Priscilla napisał/a:Serio??? Robienie sobie jedzenia, pranie swoich skarpetek i oganianie prasowania wymaga jakichś ponadstandardowych finansów? Serioooo??
Ale Ty rozumiesz, że to chodzi o odpowiedzialność za siebie i robienie tych wszystkich czynności, których Ty nie robisz, bo robi je za Ciebie mamusia, a Ty jej na to pozwalasz?
Przecież logiczne, że kiedy się jeszcze uczyłam, to nie zarabiałam na pełne utrzymanie, ale byłam samodzielna na każdym innym polu i nie potrzebowałam rodziców do tego, żeby mieć czyste ciuchy i zjeść obiad.

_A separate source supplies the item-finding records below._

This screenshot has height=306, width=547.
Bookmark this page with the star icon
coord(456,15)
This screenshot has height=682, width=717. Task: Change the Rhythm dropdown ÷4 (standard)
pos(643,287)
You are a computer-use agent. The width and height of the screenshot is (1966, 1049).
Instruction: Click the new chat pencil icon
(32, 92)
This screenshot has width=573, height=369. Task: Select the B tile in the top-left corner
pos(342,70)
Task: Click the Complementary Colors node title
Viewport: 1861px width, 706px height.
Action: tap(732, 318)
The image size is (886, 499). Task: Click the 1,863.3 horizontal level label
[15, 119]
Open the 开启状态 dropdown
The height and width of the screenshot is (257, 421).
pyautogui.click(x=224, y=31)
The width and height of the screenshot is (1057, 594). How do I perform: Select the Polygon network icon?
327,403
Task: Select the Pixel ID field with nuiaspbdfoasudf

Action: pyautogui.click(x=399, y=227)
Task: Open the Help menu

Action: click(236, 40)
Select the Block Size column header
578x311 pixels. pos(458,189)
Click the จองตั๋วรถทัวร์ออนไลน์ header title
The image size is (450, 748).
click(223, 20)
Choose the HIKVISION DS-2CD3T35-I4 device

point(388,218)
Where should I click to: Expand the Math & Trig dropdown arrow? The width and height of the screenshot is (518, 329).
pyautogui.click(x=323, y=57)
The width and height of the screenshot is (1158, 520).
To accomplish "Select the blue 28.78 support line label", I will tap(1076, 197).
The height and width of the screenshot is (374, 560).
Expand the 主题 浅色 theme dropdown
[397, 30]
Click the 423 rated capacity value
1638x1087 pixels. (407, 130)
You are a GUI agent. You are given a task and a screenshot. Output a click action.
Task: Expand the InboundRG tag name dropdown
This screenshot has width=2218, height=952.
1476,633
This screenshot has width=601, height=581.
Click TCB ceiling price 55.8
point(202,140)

Sama o to wszystko dbałam.
Dlaczego Ty wszystko sprowadzasz do pieniędzy, a tak naprawdę to one w Twoim przypadku są najmniejszych problemem, bo Ty jedynie chodzisz do pracy, notabene dzięki temu, że szwagier Ci ją zapewnił, a poza tym jesteś totalnie niesamodzielny? Nawet nie potrafisz wysłać CV, żeby znaleźć coś innego, co dałoby Ci większe możliwości, bo a nuż zaproszą Cię na rozmowę.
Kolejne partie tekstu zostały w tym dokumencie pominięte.